Crownless – Chapter 10 (original draft)

The door creaked open and she glanced up from the book open in her lap, brushing her thumb against the edge of the pages, feeling the paper catch against callouses.  Davion closed the door behind him, seeming somehow subdued as he sank down on the bench near the front door to take off his boots.  She frowned, swinging her legs down from over the arm of the chair where she sat, setting the book aside.

“What’s wrong?” she asked, instincts screaming that he’d lie and tell her that it was nothing, even though they both knew that there was something.

He shook his head, unlacing one boot, then the other.  “Nothing worth the breath to explain right now.  I was just thinking while I checked on something.  Going to make some tea—would you like some?”

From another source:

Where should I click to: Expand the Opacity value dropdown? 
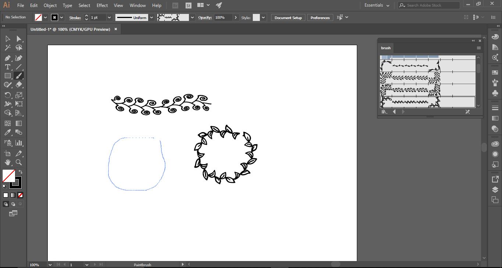click(x=236, y=18)
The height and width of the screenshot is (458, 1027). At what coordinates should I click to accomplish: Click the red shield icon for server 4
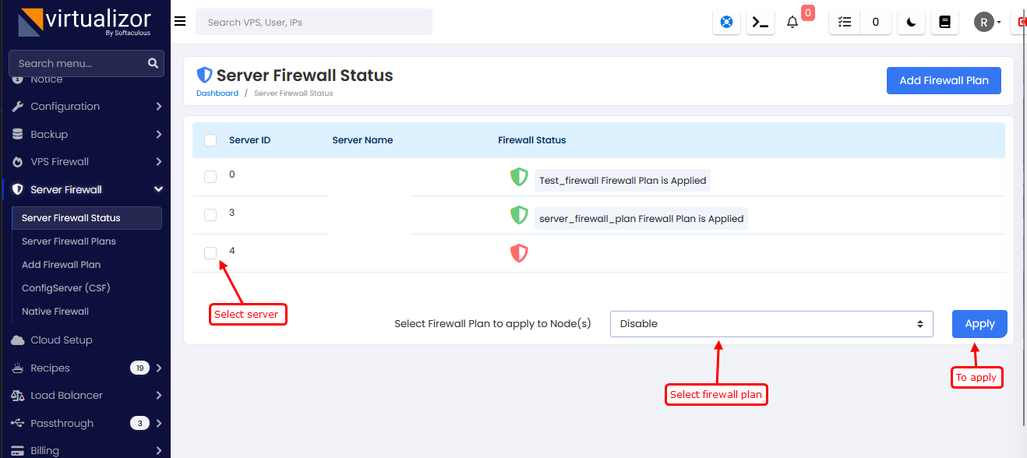pos(519,253)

“Yeah,” she said quietly, reaching for the book again but not resuming her previous position—sideways in the chair, her legs draped over one arm as she leaned into the place where the arm of the chair and the back met..  “Please.”

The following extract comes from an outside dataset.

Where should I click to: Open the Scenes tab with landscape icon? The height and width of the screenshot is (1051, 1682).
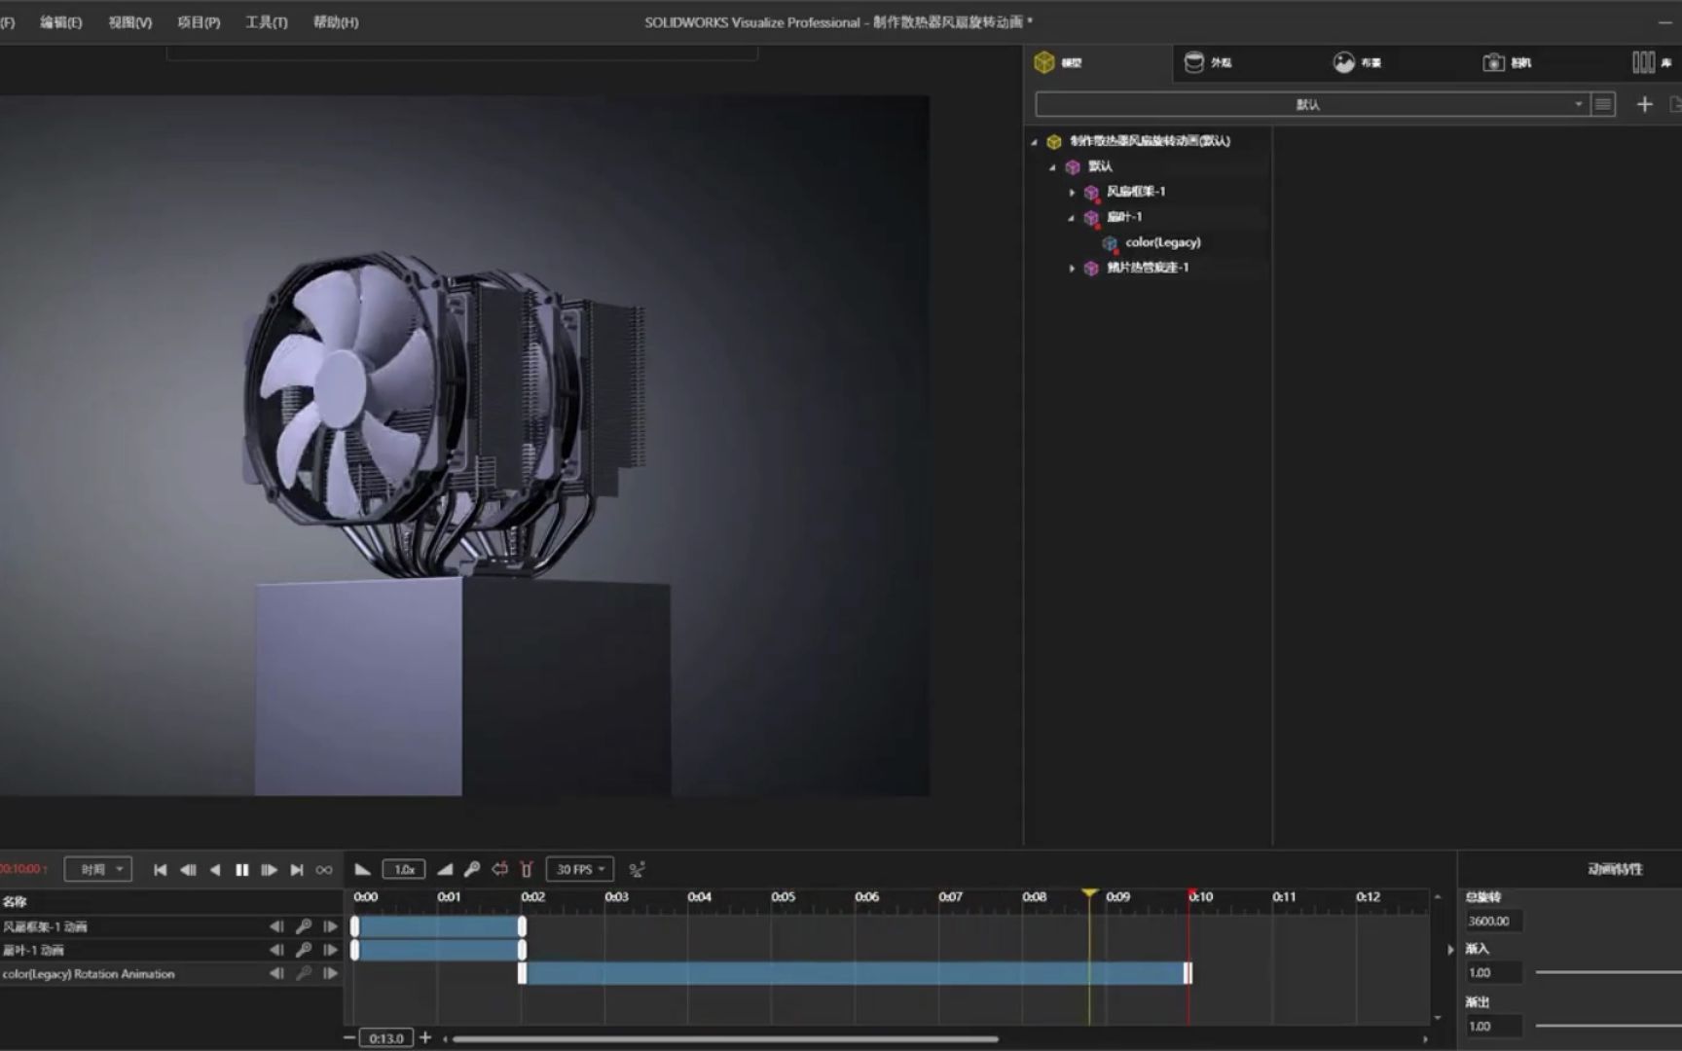(1356, 62)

He nodded, setting his boots in the gap between the bench and the door’s frame before he stood and padded across the wooden floors in stocking feet toward the kitchen and the stove.  “I didn’t worry you, did I?”

“Not until you came back inside,” she lied.  “Not really, anyway.”

The ghost of a smile curved his lips and he nodded, putting a kettle of water on and pulling out a canister of tea.  “I was out there for longer than I intended.  I’m sorry.  I probably should have warned you.”

“You don’t owe me anything,” she said.  “It’s okay.  You do what you need to do when you need to do it.  I’m the one imposing on you.”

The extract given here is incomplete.